=== ИЗВЛЕЧЁННЫЕ ДАННЫЕ ===
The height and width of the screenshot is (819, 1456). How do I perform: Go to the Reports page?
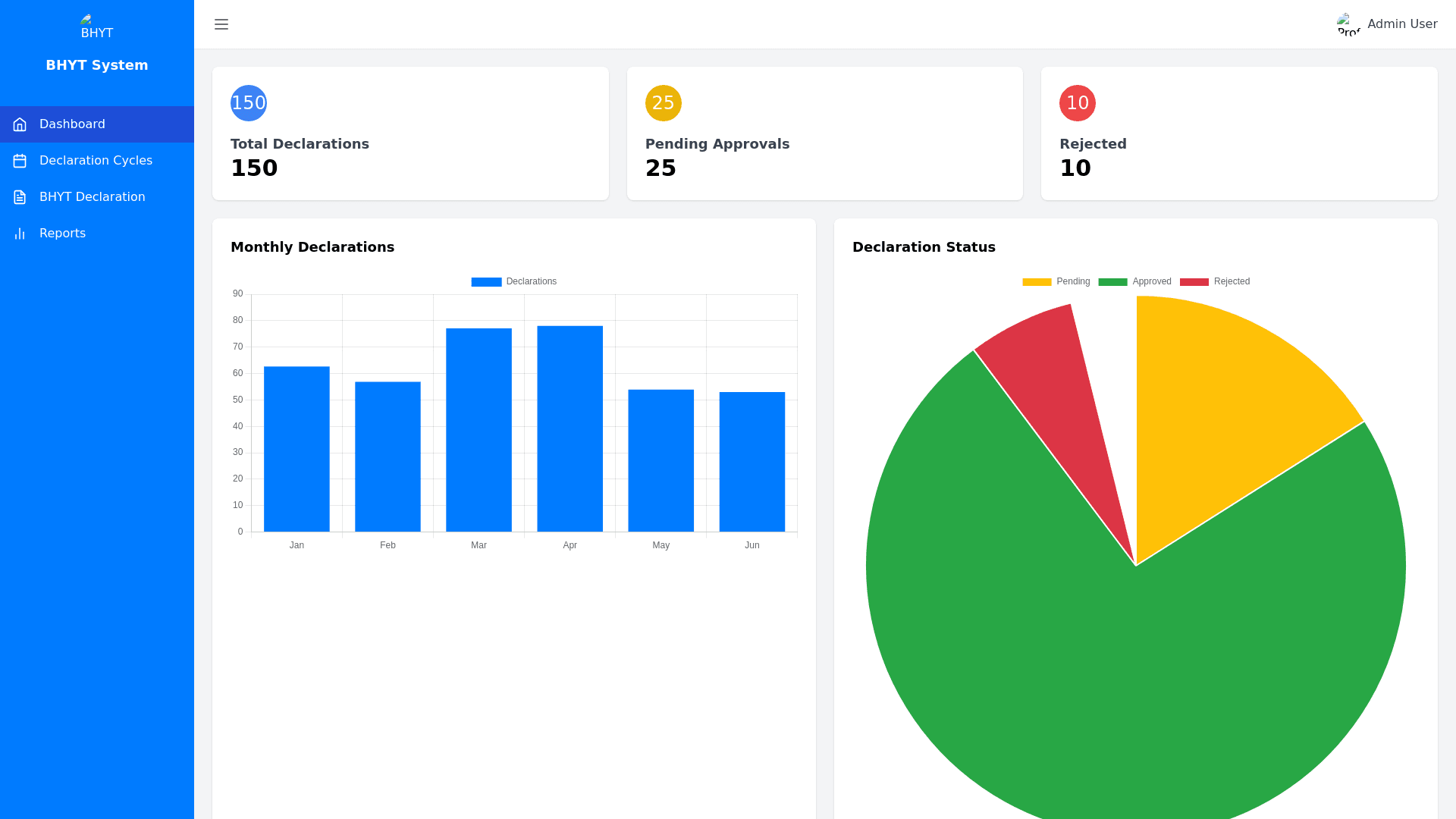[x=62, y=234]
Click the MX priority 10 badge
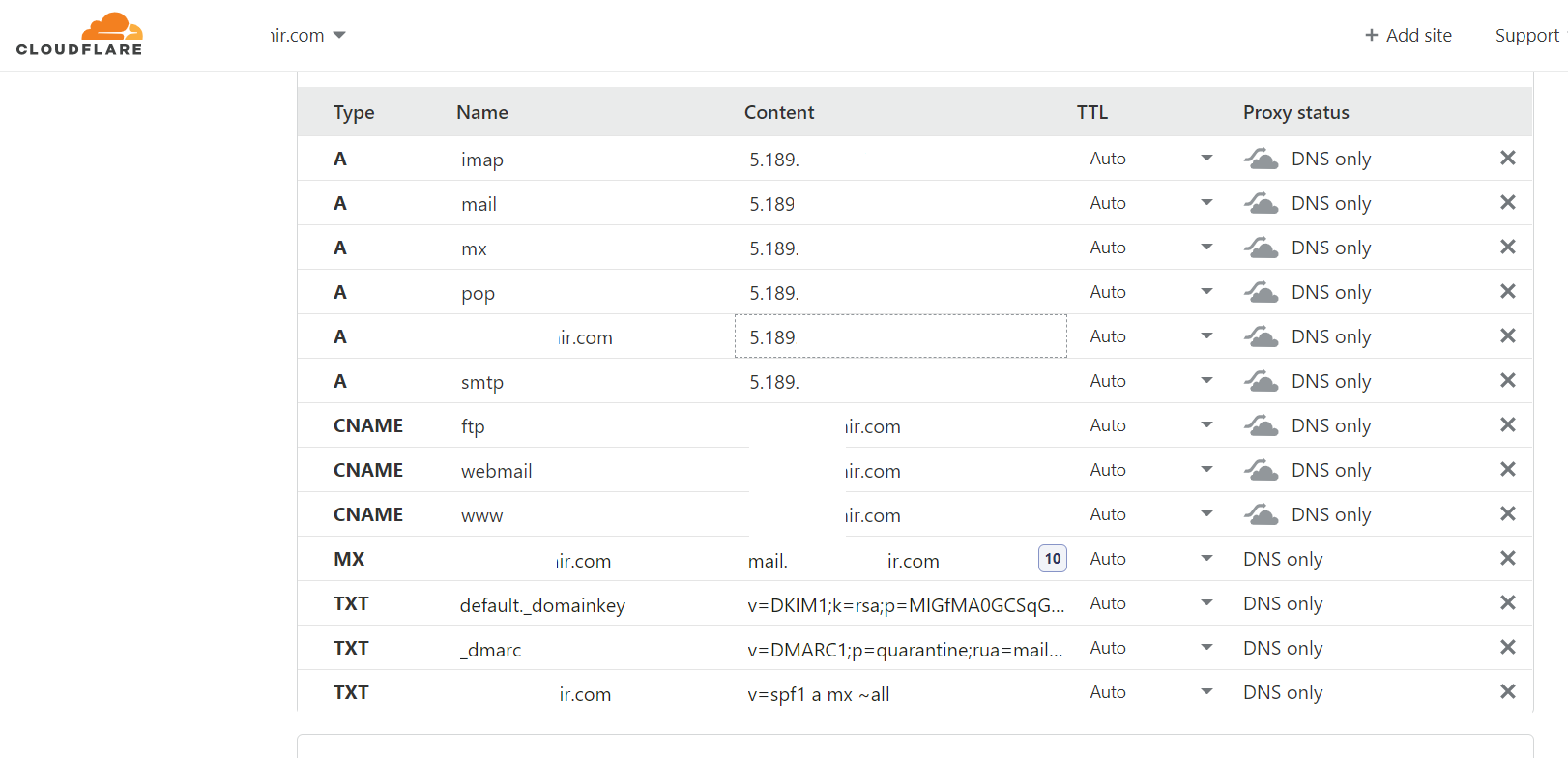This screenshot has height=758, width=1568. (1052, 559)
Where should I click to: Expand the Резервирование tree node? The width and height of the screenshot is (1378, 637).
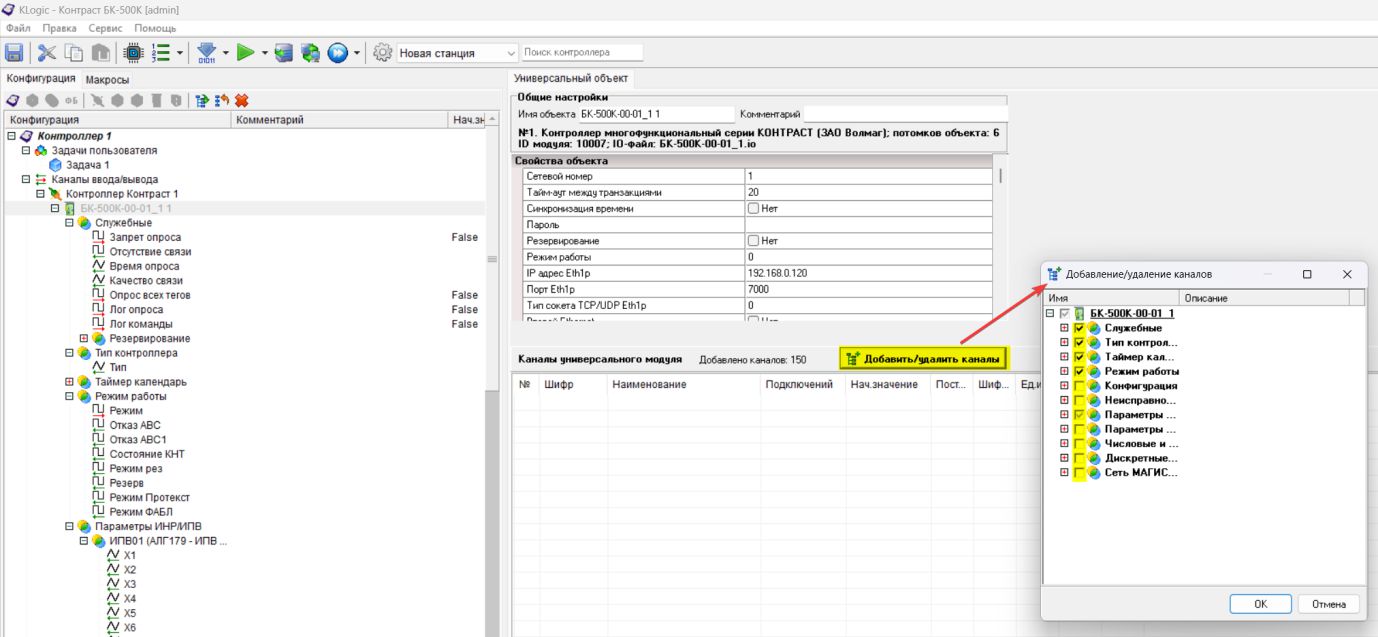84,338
===
■ **ЗАДАНИЕ**
Можете вывести строки всех пунктов выше как JSON-список строк, по одной на каждую строку, пропустив пустые и не включая в ответ изображения?

■ **ОТВЕТ НИЖЕ**
[
  "The height and width of the screenshot is (819, 1456). How do I perform: Go to the Reports page?",
  "[x=62, y=234]",
  "Click the MX priority 10 badge",
  "This screenshot has height=758, width=1568. (1052, 559)",
  "Where should I click to: Expand the Резервирование tree node? The width and height of the screenshot is (1378, 637).",
  "84,338"
]